# Hammered sauger on Saturday 3/21



## TheCream (Mar 19, 2009)

Went below the Belleville Dam Saturday morning for a few hours. The bite was on, but takes were subtle and light. We were fishing vertical, I can't imagine anyone from the shore was having much (if any) luck. Most of my strikes were just extra weight while slowly vertical jigging an 1/8oz jighead with either a minnow or 2" grub. I caught equally as many fish on artificial as live bait, but working the bait VERY slowly was necessary. I was dropping to the bottom, lifting maybe 8-10" and slowly vertical jigging back to the bottom. Fish were not running real big, biggest maybe 16-17", but I caught easily over 40 fish and lost/missed several others.


----------



## Mushijobah (May 4, 2004)

Sounds like an awesome day to be on the boat. Let me know if you need someone to split gas with since JB is in the tropics


----------



## RiverWader (Apr 1, 2006)

I was fishing from bank last night down there , I caught 5 fish in 4 hours , 3 Sauger and 2 Bass, One was a real nice smallie , that went about 2 lbs. only seen 1 other fish caught , Everyone would fish for about 20 minutes and leave


----------



## TheCream (Mar 19, 2009)

Mushijobah said:


> Sounds like an awesome day to be on the boat. Let me know if you need someone to split gas with since JB is in the tropics


For someone who has zero confidence when he fishes with me here around campus, he is pretty sure he is going to slam bonefish on the flats! 

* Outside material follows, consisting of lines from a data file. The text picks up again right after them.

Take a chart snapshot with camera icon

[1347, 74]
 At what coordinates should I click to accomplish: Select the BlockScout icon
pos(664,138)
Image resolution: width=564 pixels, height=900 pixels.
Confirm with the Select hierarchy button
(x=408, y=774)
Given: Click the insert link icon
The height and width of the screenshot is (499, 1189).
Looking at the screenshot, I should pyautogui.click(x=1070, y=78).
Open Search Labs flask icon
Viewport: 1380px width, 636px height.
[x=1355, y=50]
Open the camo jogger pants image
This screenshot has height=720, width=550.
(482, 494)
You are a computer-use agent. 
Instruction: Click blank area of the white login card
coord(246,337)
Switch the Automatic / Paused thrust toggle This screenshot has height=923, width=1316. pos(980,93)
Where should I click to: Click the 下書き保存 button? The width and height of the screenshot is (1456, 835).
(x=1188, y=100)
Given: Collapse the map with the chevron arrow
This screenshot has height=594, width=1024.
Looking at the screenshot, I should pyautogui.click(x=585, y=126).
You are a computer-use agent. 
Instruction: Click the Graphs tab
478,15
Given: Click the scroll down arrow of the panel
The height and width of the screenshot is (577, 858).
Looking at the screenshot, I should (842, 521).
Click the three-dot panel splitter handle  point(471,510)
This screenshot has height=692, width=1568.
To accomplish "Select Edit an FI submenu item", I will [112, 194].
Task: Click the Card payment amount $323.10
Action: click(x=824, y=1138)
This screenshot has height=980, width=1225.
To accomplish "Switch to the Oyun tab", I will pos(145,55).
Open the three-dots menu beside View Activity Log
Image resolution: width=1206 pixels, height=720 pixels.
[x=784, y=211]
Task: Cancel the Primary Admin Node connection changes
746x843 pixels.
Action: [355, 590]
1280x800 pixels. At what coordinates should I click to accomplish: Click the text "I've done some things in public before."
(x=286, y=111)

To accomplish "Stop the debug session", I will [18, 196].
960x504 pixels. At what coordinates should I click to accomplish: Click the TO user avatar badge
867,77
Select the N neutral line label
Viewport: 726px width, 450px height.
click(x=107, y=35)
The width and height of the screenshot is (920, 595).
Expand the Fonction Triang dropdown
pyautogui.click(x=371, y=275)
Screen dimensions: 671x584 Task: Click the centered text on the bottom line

RiverWader, I figured shore fishing would be rough. We were fishing right up in the locks, and like I said, bites were super light and you had to fish very slowly. Any horizontal cast/retrieve from the bank was going to be too much movement, I think. I think from the bank you would have to use a stationary rig with a weight, hook, and minnow and be patient to have any luck at all. The fish are in there for sure, though.


----------



## kyjake (Nov 21, 2007)

Thanks for the report and fishing tips.Have been catching a few from below Greenup dam
Jake


----------